By removing brokers and agents from the picture and adapting sophisticated technology tools to its purposes instead of having to rely on an aging IT infrastructure, Lemonade is able to charge lower premiums than other insurers in New York state.

Lemonade potentially saves on costs in yet another way. There is vivid marketing cachet to its charity angle, which Lemonade takes advantage of. “Not a penny of the money left over after losses are paid goes toward underwriting profit—the case with traditional insurance companies,” says Schreiber. “Since we don’t absorb this unclaimed money, we have no reason to ever want to deny a claim or delay its payment.”

But there is a flaw of self interest in Lemonade’s charity structure since policyholders don’t receive an annual tax deduction for their philanthropic contributions, even though it is their money going to the charity. Instead,

Lemonade gets a healthy tax break because it can write off the donations. That has the potential to save the company millions in the future. From Lemonade’s perspective, maybe that’s not a flaw at all, but Schreiber sees otherwise.

He projects policyholders will be able to receive the tax break in future, if the company can persuade New York state legislators to rewrite current laws that disallow insurers from providing rebates to customers. While rebates are viewed favorably in many consumer transactions, this is not the case in the insurance industry, where they are illegal in many states. The question is whether providing the tax deduction to a consumer fits the definition of a rebate. For now, Lemonade is taking a conservative stance and not risking reproach.

Provided data =>
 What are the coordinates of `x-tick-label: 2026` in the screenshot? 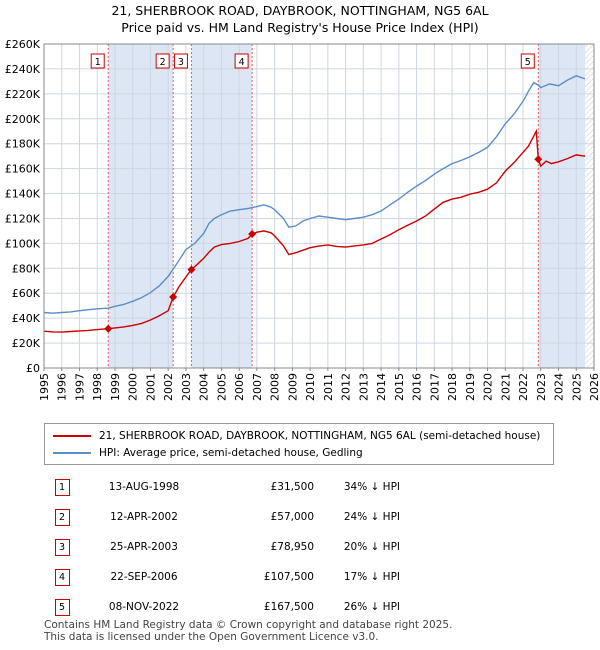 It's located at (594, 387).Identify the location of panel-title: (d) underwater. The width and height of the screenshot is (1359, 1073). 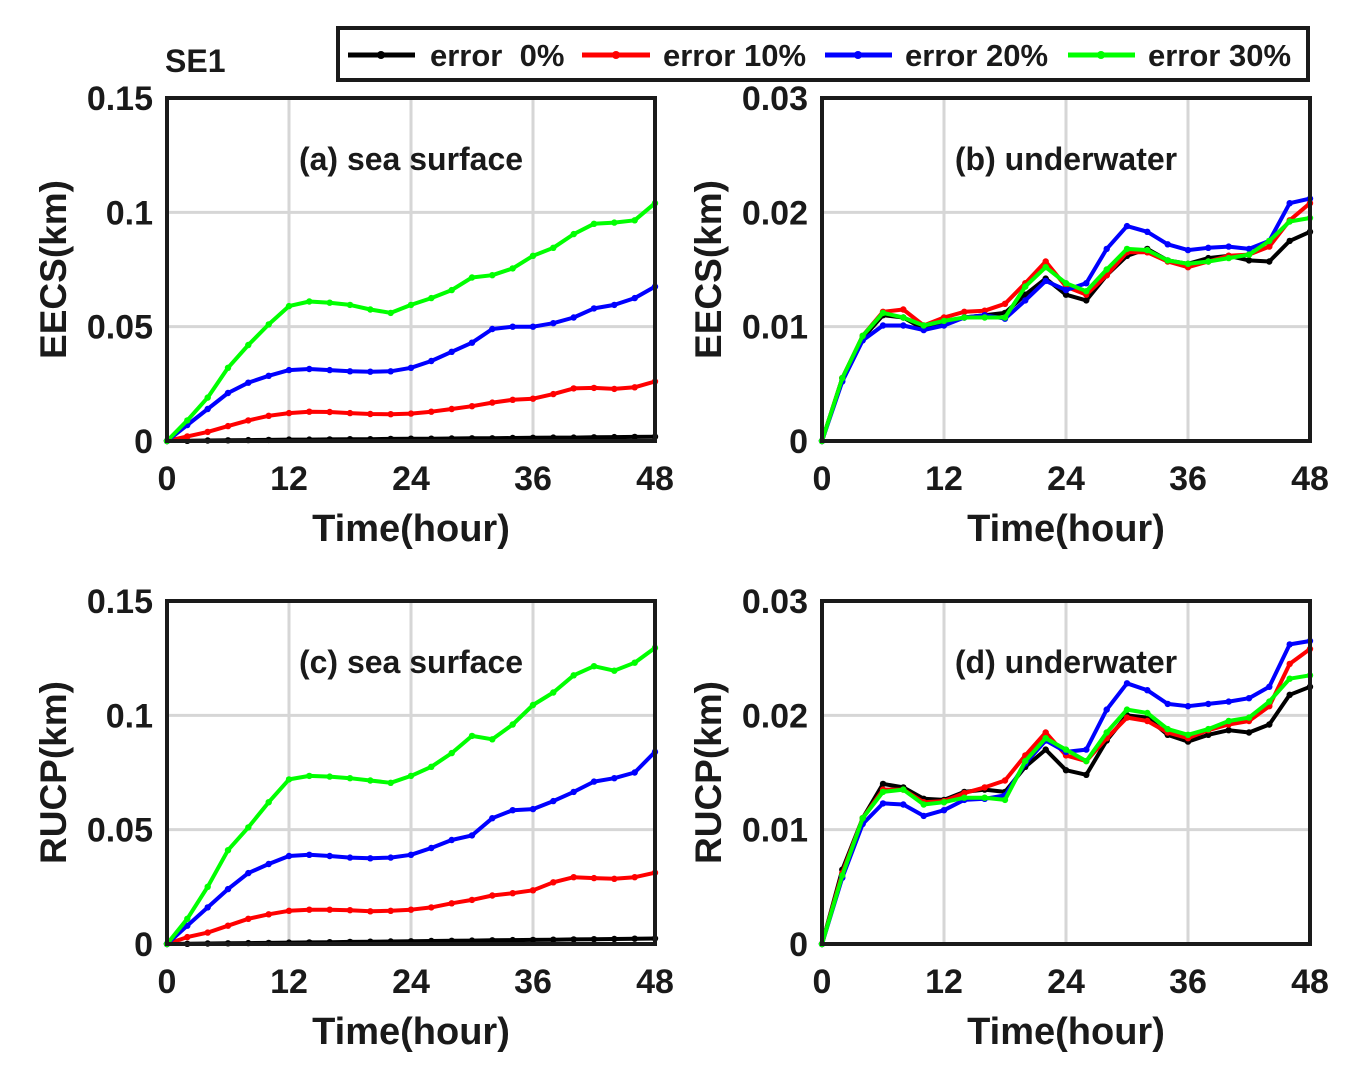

Tasks to carry out =>
1. In the text on Lemonade insurance, who gets the tax write-off for the charity donations made with policyholders' money?
2. Quote the Lemonade insurance text word for word, starting with "He projects policyholders" and going on through "not risking reproach.".
3. Extend the Lemonade insurance text beyond its final sentence.

Task-by-task answers =>
1. Lemonade does, because the company can write off the donations.

2.
He projects policyholders will be able to receive the tax break in future, if the company can persuade New York state legislators to rewrite current laws that disallow insurers from providing rebates to customers. While rebates are viewed favorably in many consumer transactions, this is not the case in the insurance industry, where they are illegal in many states. The question is whether providing the tax deduction to a consumer fits the definition of a rebate. For now, Lemonade is taking a conservative stance and not risking reproach.

3.
A spokesman for the New York Department of Financial Services says officials discussed this option with Lemonade but are not considering any changes to the law at this time.

There are obvious reasons to give Lemonade more than cursory attention. Since the insurer foregoes the use of brokers or agents in its current incarnation, expectations are that this will remain the case in the future—if and when it expands geographically and into other lines of insurance. Asked if this will indeed be the case, Schreiber replied in the affirmative. “We fully intend to become a national multiline insurer, and someday an international multiline insurer,” he says.

For competitive reasons, he did not elaborate on what these plans were, how they would be achieved (a key question with regard to complex commercial lines products), or a time frame in which they would occur.

For now, the overwhelming consensus of several interviewees is that Lemonade will make a significant dent in New York City’s homeowners and renters insurance markets, given its competitive premiums and the large population of young people who rent in the Big Apple and love high-tech, high-touch solutions.

Whether the company’s ambitions to become a successful multiline, multistate insurer will prevail is uncertain, although Lemonade does have its admirers.

“Dan is blazing trails in an industry like insurance that is old, slow to react and unsophisticated technologically,” says Craig, of Valen Analytics. “When you’re old and slow-moving, you tend to get a lot of arrows in your back.

That’s why the industry—carriers, agents, brokers and the entire distribution network—all want Lemonade to fail.”

The competition presented by the country’s first P2P model is not being taken lightly. “Even if traditional carriers changed the agent-broker dynamic,” Walchek says, “they’d still be stuck with legacy technology, antiquated distribution structures, and heavy brands.”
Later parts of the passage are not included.